How e360 Provided Hybrid Managed Security Services for a Not-For-Profit Health Care Organization

Challenges

A prominent health care provider faced significant cybersecurity challenges within its multi-vendor security platform architecture. They struggled with a lack of cybersecurity expertise across the organization, leading to insufficient defenses and suboptimal operational performance.

The limited size of their team hindered continuous monitoring and rapid threat identification, leaving them unable to conduct proactive threat hunting.

Furthermore, the absence of incident response triage protocols and procedures, particularly those aligned with the MITRE ATT&CK framework, raised concerns among the leadership about the organization's ability to respond to incidents effectively.

Solution

To tackle the client's cybersecurity challenges, e360 implemented a tailored solution that integrated Security Information and Event Management (SIEM), Security Orchestration Automation and Response (SOAR), and Endpoint Detection and Response (EDR) technologies.

This was complemented by providing incident response support and developing procedures aligned with the MITRE ATT&CK framework. Collaborating with a remote Managed Services Partner, e360 assigned a Sr. Security lead to provide client focused oversight to a team of highly trained security analysts and engineers, offering 24/7 support and efficient security solutions to meet the client’s needs without the overhead of an in-house team.

Results

The engagement with e360 yielded substantial benefits for the client's security stance, visibility, and financial planning. By employing a layered security strategy that utilized SIEM, SOAR, and EDR technologies, e360 enhanced visibility across the client's environment. This strategy centralized monitoring, automated incident response, and strengthened endpoint security.

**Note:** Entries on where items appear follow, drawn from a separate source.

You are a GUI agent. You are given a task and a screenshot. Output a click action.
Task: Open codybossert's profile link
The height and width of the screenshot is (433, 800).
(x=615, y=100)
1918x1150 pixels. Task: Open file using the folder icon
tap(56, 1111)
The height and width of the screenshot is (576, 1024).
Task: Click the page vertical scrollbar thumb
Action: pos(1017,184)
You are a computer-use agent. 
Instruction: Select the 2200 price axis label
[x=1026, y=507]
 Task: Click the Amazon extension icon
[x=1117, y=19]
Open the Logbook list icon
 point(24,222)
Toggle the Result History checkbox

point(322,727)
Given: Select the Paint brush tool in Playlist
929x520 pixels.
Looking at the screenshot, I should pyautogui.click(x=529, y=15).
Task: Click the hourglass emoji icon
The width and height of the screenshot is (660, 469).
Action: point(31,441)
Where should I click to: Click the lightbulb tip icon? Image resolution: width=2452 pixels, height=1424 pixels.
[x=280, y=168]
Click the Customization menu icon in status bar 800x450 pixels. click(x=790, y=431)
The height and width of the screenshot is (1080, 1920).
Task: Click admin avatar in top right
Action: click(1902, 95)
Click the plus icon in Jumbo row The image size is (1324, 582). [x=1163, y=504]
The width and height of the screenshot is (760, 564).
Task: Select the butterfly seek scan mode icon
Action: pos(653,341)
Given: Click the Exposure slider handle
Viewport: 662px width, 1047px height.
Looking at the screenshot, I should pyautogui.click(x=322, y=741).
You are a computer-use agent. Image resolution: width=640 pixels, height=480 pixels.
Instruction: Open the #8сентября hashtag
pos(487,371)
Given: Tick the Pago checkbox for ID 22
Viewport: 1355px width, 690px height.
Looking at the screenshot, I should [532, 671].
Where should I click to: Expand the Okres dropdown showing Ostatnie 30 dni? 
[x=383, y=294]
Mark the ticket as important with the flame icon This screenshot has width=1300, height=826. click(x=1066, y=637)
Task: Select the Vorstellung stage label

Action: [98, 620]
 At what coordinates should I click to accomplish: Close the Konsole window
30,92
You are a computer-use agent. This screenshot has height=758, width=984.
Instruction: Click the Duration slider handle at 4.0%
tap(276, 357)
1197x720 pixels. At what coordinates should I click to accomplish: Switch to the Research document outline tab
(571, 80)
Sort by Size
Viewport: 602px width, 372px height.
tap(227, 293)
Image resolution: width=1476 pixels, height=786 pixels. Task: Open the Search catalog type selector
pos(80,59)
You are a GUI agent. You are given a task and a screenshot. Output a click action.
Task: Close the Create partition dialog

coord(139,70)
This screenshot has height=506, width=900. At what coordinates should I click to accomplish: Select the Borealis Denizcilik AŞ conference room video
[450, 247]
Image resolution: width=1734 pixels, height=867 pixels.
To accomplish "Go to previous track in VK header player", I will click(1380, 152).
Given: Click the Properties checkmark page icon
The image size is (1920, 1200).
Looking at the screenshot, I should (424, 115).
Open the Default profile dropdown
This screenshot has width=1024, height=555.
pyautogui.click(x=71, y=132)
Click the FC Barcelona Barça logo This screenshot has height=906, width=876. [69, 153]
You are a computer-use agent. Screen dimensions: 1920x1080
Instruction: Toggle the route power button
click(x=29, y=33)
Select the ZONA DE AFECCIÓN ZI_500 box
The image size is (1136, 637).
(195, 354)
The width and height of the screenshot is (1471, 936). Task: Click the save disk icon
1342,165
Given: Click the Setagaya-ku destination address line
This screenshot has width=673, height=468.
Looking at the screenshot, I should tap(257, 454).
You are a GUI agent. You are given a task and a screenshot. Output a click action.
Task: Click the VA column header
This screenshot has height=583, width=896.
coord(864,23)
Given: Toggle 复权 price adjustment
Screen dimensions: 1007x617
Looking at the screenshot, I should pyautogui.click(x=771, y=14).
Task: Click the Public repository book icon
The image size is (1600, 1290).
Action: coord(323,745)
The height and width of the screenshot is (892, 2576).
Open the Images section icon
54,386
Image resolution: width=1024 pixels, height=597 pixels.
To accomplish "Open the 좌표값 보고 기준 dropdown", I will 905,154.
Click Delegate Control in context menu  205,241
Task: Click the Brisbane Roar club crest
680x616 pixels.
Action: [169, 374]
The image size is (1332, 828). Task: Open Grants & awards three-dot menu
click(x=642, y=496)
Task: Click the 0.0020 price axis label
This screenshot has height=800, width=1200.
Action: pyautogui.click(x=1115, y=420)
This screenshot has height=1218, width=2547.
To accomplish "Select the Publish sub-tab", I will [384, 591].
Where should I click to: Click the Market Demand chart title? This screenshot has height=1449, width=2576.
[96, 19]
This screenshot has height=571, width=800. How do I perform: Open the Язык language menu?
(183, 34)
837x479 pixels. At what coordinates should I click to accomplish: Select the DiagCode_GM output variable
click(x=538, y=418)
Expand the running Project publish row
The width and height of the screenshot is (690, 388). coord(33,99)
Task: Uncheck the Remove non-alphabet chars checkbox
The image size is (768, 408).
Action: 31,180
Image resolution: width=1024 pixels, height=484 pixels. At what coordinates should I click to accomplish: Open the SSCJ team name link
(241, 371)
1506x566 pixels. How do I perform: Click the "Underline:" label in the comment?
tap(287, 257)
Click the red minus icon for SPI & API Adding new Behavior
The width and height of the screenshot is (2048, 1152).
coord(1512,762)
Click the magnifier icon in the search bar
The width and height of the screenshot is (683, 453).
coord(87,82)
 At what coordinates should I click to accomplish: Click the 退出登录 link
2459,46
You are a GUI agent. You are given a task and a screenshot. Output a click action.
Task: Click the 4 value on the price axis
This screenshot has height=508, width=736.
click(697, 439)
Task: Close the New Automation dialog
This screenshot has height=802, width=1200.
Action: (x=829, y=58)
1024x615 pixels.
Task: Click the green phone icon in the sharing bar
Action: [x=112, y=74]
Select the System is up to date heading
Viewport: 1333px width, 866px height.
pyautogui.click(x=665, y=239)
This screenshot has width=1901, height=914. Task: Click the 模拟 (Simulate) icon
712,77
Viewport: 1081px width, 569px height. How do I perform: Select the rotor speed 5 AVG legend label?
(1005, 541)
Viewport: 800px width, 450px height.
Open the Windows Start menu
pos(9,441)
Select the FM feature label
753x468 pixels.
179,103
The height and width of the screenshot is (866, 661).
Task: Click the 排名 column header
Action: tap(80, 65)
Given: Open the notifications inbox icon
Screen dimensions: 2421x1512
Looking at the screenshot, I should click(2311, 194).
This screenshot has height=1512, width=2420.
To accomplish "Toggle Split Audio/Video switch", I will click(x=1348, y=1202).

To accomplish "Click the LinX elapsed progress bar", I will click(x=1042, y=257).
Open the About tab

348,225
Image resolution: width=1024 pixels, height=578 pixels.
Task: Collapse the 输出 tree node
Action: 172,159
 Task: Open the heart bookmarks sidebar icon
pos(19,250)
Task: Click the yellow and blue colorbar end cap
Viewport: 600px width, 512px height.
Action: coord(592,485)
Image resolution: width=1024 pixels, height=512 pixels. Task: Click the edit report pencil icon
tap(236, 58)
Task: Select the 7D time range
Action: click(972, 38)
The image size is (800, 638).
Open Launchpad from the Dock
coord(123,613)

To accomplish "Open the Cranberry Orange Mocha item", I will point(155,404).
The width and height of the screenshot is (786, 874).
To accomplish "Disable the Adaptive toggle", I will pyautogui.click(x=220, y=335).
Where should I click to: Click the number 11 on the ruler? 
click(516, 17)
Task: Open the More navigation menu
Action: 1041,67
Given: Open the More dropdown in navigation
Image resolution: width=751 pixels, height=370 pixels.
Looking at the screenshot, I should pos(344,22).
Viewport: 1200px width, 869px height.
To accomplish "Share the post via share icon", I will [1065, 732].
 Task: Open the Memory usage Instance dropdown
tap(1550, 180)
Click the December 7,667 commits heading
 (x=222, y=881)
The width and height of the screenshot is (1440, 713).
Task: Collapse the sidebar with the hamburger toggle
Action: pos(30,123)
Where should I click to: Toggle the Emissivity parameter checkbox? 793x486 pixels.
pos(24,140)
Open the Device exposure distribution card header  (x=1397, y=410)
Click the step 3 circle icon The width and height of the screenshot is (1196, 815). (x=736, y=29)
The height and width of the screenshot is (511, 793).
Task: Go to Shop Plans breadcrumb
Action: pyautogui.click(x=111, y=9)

Assigning an e360 expert to act as the 'client's voice' creates a more effective impact compared to traditional managed security operations. This method offers dedicated supervision that eliminates the requirement for clients to directly engage in security operations to initiate response actions, pinpoint improvement opportunities, or perform quality assessments on related outcomes.

Additionally, fine-tuning the SIEM and aligning analyst tactics, techniques, and procedures with the MITRE ATT&CK framework facilitated standardized threat detection methodologies, enriched data sets, and decreased the mean time to detection, response, and resolution.

Key Takeaways

• The tuning of the SIEM and training of the team were critical to achieving operational speed and efficiency.
• Leveraging external expertise significantly improved resource allocation, enhancing the organization's detection and response capabilities and minimizing the impact of potential attacks.
• The development of incident response playbooks and alignment with the MITRE ATT&CK framework enabled the team to seamlessly integrate with the client's operations, providing 24/7 support and delivering a consistent, repeatable outcome.
• Having multiple security experts on staff added value by enhancing the clients organizational security posture through expert insights, proactive threat management, and tailored security strategies.